Water rushing out one of the chute spillways at the Mosul Dam. The concrete-lined chute exits to a ski jump section for energy dissipation.

CNN is reporting that Iraq's Mosul Dam is facing a "serious and unprecedented risk of catastrophic failure with little warning," the U.S. Embassy in Baghdad warned on Sunday.

At the same time, Prime Minister Haider al-Abadi played down the threat of a potential breach at the country's largest dam.

SIS militants seized the dam in August 2014. U.S. airstrikes helped Kurdish and Iraqi forces take control of it back that same month.

"A catastrophic breach of Iraq's Mosul Dam would result in severe loss of life, mass population displacement, and destruction of the majority of the infrastructure within the path of the projected floodwave," the U.S. government said in a fact sheet.

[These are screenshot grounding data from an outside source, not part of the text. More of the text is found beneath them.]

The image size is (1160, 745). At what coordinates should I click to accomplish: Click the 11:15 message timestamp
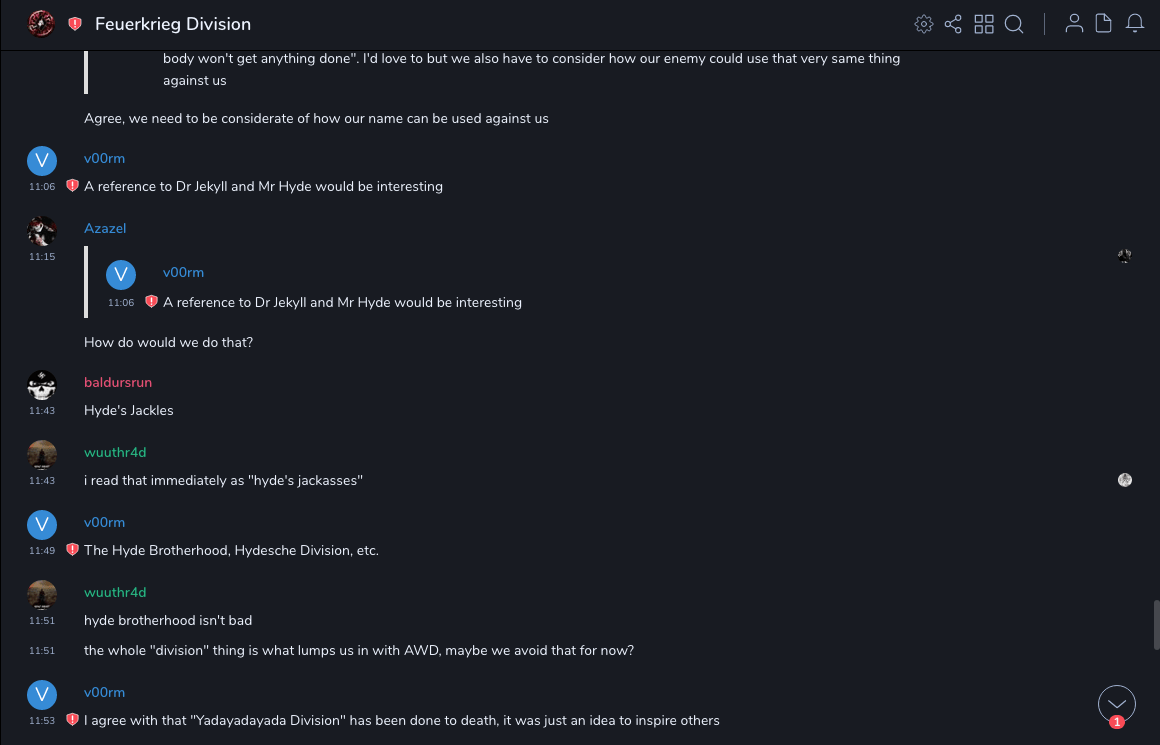pyautogui.click(x=42, y=257)
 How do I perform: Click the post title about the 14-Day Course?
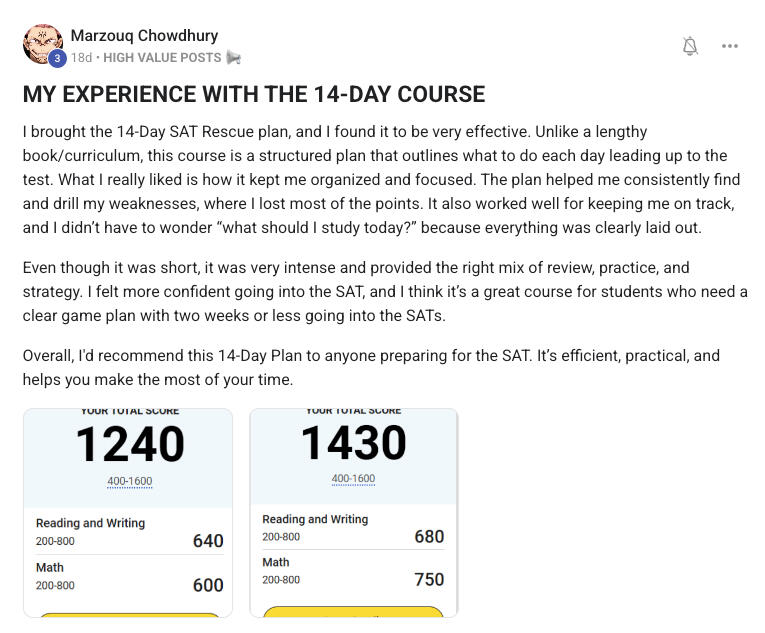[x=254, y=95]
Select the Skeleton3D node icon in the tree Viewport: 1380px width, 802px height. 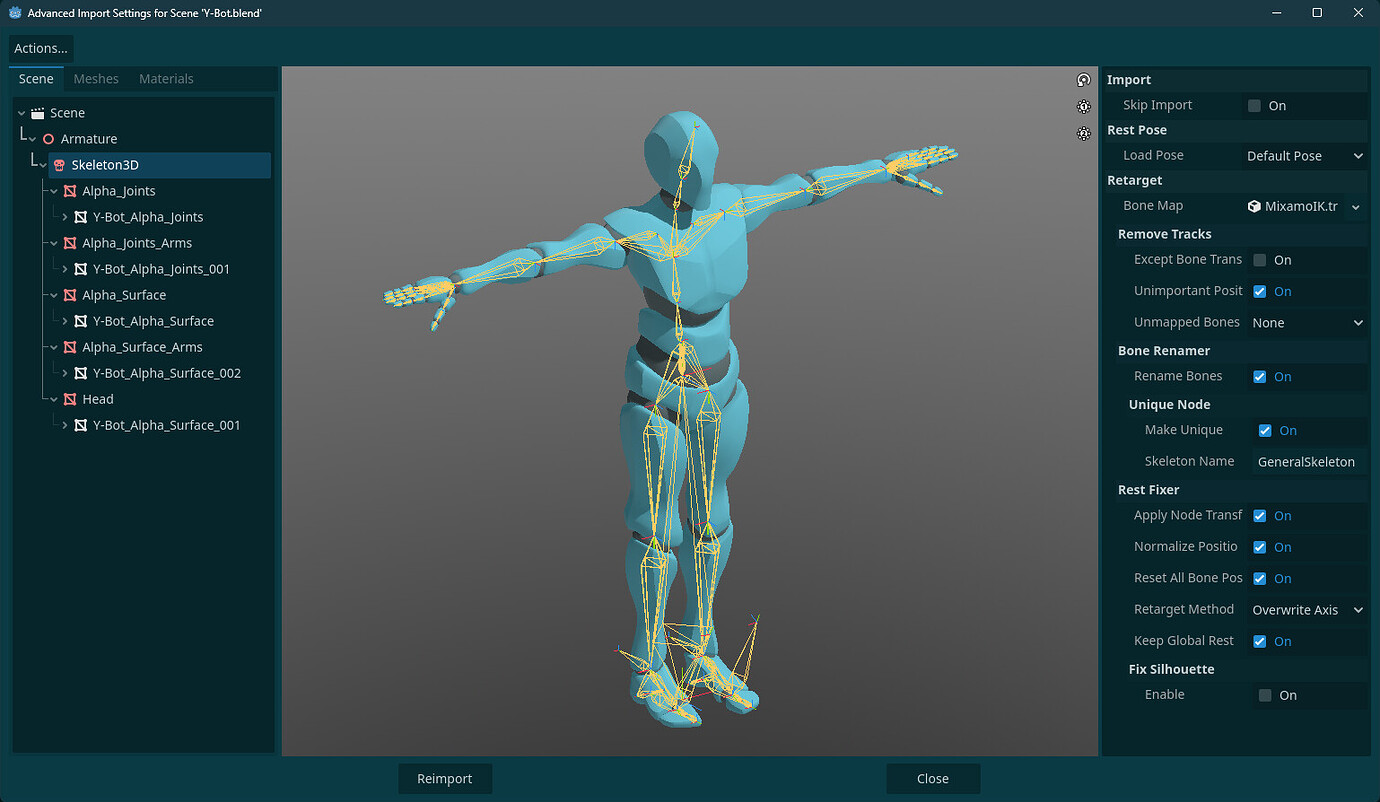point(58,165)
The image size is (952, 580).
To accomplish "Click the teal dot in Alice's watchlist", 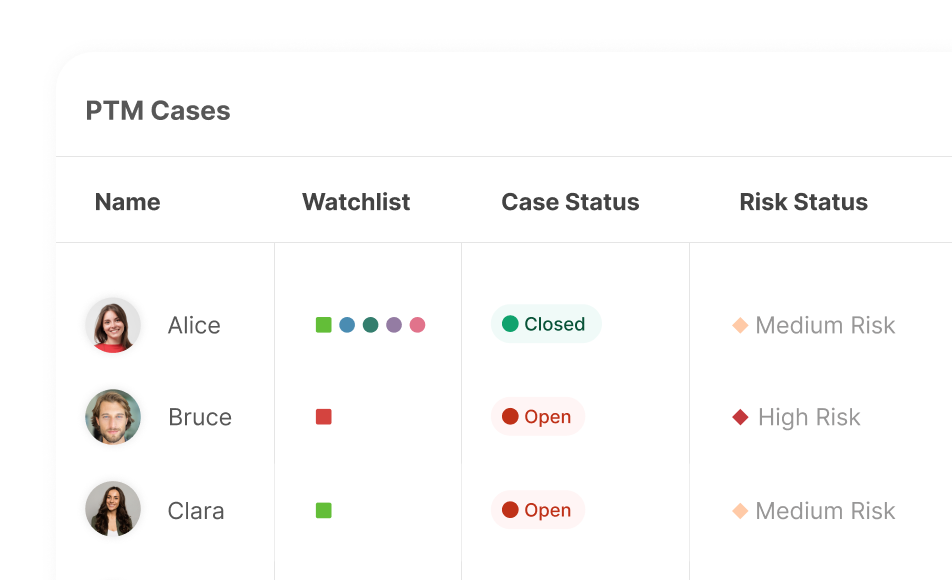I will [x=370, y=325].
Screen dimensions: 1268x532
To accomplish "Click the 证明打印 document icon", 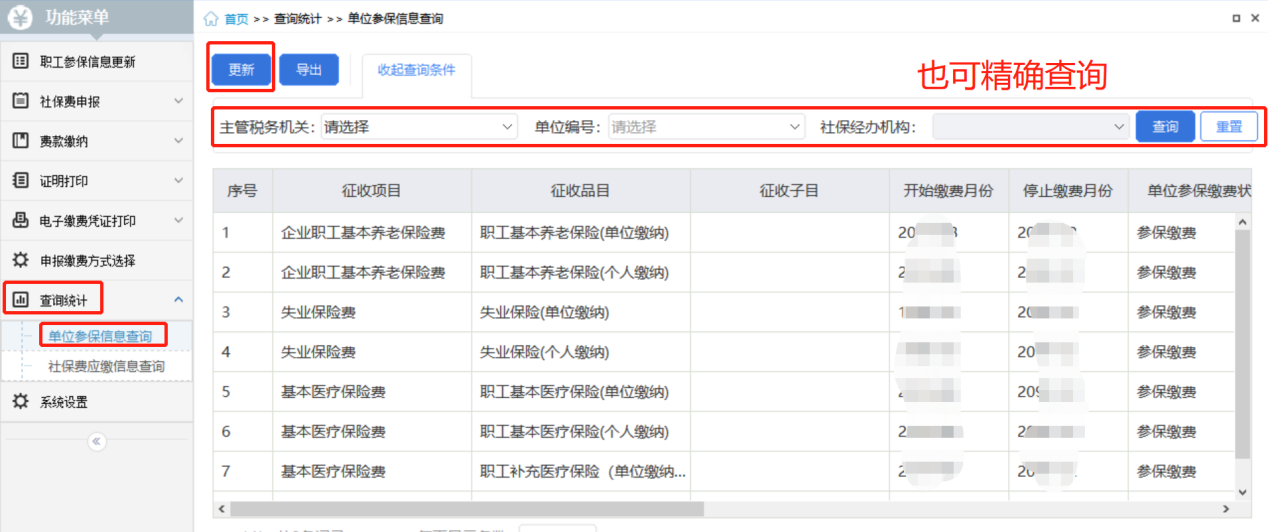I will click(20, 181).
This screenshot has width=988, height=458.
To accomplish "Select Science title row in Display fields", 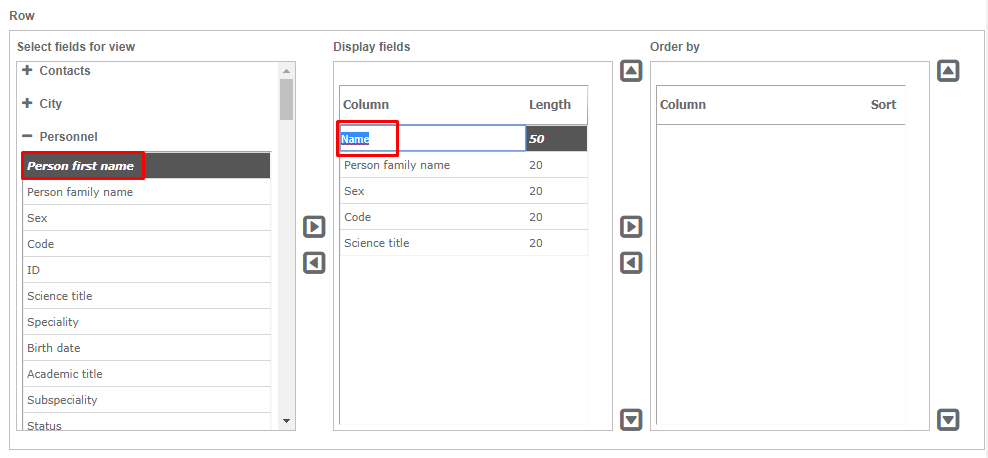I will pos(377,243).
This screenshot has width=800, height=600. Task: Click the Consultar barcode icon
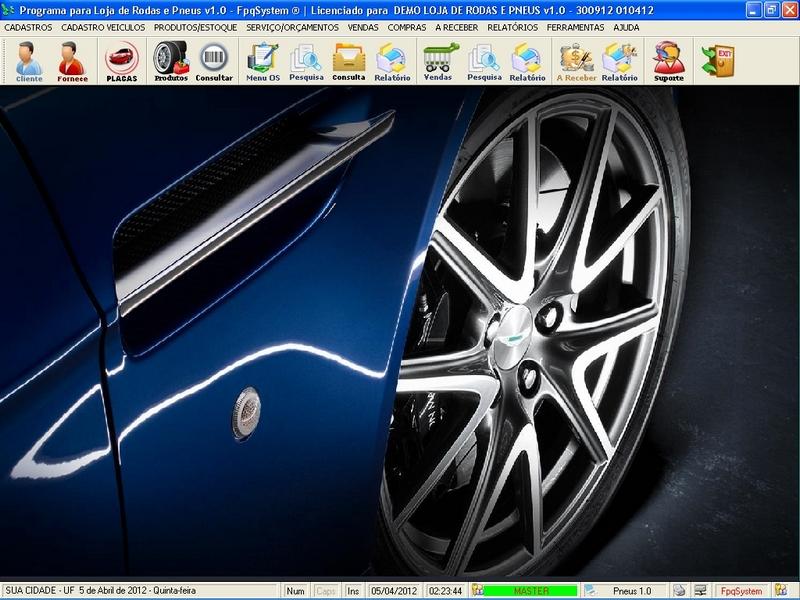pos(214,61)
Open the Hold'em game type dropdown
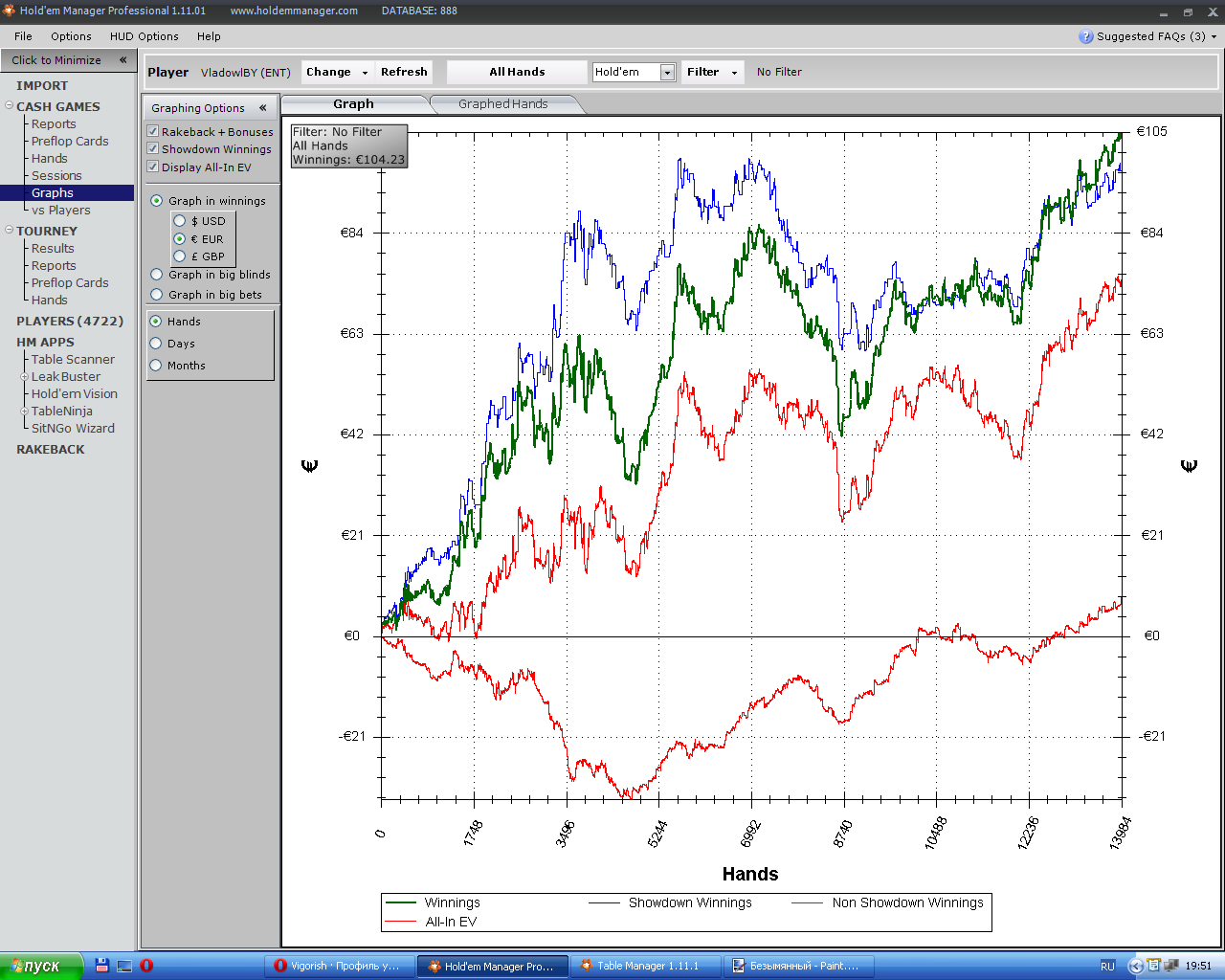The height and width of the screenshot is (980, 1225). click(667, 73)
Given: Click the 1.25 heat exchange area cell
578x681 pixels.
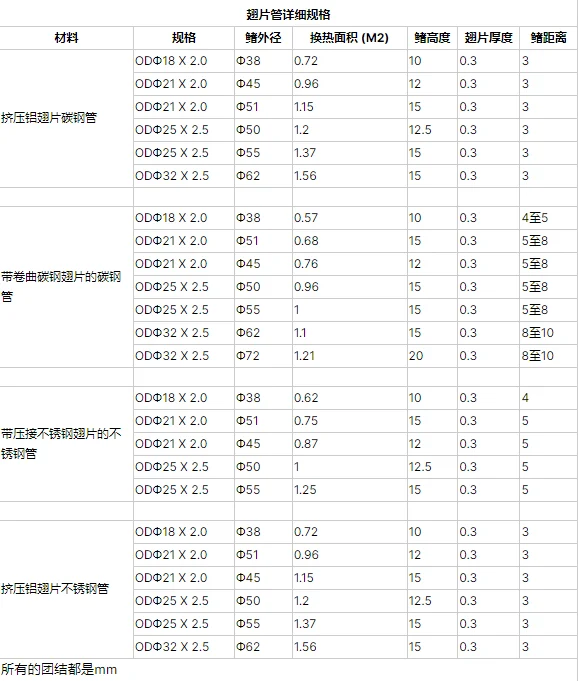Looking at the screenshot, I should pos(350,490).
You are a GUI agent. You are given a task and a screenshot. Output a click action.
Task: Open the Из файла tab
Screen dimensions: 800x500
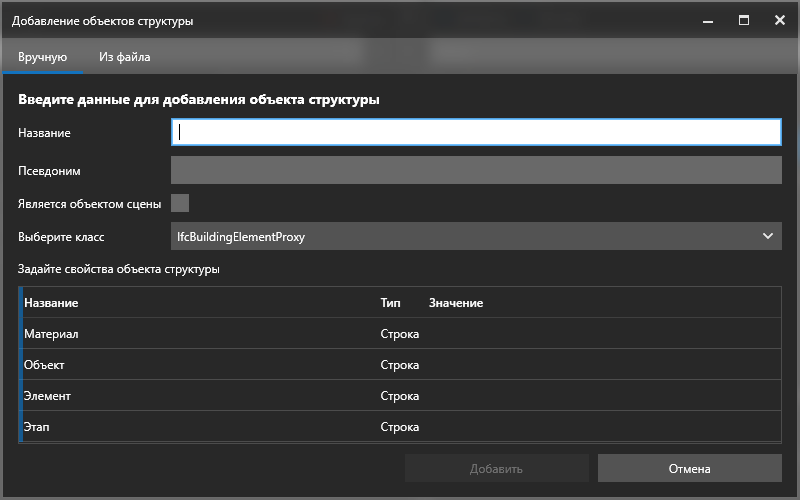pyautogui.click(x=124, y=57)
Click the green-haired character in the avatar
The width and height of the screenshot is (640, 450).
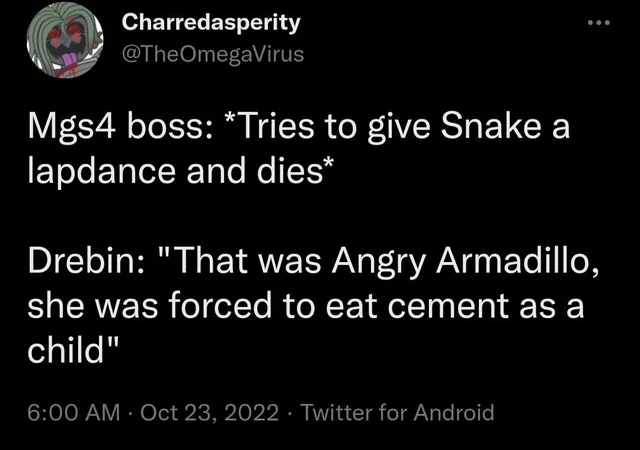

It stressed it had "no specific information that indicates when a breach might occur," but said it was providing recommendations now "out of an abundance of caution."

The 3.2-kilometer-long Mosul Dam holds back as much as 12.5 million cubic meters of water, according to Engineering News-Record, a construction industry website.

If the structure were to give way, it would unleash a wall of water tens of feet tall that would race down the Tigris River toward Mosul and its inhabitants. It would also bring flooding to major cities farther downstream, including Baghdad.

According to the United States, approximately 500,000 to 1.47 million people live along the Tigris in areas at highest risk and would probably not survive the impact of the projected flood wave unless they evacuated.